The company has a well-coordinated supply chain and procurement department and operates one of the largest private truck fleets in the world, which supports many strategically placed Wal-Mart distribution centers. However, the company is always looking out for ways of increasing the efficiency of its fleets, developing routes that are more efficient, and developing the sustainability of the distribution centers. For Wal-Mart, the supply management chain is an important area of weakness, which the management should emphasize on improving. As at now, the company has over 140 distribution centers servicing its many stores in the country (Daudelin, 2001).

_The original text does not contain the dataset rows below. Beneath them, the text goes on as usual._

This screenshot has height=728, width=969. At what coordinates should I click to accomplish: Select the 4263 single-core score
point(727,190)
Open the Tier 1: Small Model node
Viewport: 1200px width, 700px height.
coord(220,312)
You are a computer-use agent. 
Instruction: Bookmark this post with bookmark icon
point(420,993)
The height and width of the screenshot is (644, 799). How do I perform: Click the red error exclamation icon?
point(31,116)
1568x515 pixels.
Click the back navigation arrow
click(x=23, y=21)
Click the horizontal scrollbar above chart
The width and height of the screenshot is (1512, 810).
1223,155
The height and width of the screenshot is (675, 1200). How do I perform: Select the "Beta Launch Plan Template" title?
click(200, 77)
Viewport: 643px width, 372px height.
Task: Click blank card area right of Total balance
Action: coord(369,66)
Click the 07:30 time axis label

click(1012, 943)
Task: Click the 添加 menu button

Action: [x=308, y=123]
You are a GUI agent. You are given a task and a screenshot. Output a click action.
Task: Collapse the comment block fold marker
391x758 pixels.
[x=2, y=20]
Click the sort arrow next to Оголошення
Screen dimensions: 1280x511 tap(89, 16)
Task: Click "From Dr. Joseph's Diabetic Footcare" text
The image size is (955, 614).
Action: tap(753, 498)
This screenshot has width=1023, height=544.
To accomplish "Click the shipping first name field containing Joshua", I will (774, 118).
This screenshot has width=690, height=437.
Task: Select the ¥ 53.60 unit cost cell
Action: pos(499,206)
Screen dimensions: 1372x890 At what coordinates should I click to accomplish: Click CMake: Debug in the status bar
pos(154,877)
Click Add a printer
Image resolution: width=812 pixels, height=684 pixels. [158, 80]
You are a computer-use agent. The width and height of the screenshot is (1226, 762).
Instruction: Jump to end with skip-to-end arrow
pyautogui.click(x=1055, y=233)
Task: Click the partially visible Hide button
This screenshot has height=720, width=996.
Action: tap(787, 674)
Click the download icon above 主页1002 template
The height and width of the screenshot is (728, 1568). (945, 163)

According to Meredith and Shafer (2010), companies should continuously evaluate their operation management processes in order to remain competitive. This way, companies are able to learn from the past and adequately prepare for the future. This helps the management shift from a reactive approach to solving problems. Wal-Mart has come up with a number of strategies in order to sustain its competitiveness based upon a number of assumptions.

For instance, it has come up with an environmental sustenance program based on the assumption that consumers are currently more aware of the environment than they used to be years ago. While coming up with its Supercenter concept in Texas, Wal-Mart wanted to increase its appeal to the affluent. The assumption was that the rich are more willing to pay a little more for convenience and pride.

During the global meltdown of 2007, Wal-Mart focused on decreasing its prices and sustaining this initiative. The assumption was that the economic crunch of 2007 reduced the purchasing power of the people world over bringing about the need for a greater value for money. The onus was on the company to reduce operational costs for it to offer its products at fair prices.

Even though Wal-Mart’s strategies have been effective making it a retail giant, there is need for the company to adopt more technology-based strategies for it to succeed in its future operations. One area where the company should focus on is the use of online media and ecommerce.


Coyle, J. (2010). The Management of Business Logistics: A Supply Chain Perspective. Cambridge, MA: Harvard Business School.

Daudelin, A. (2001). “Supply Chain Management: The Wal-Mart Way,” Supply Chain and Logistics Journal. Web.

Meredith, J. R., & Shafer, S. M. (2010). Operations management for MBAs, (4th Ed.). Hoboken, NJ: Wiley.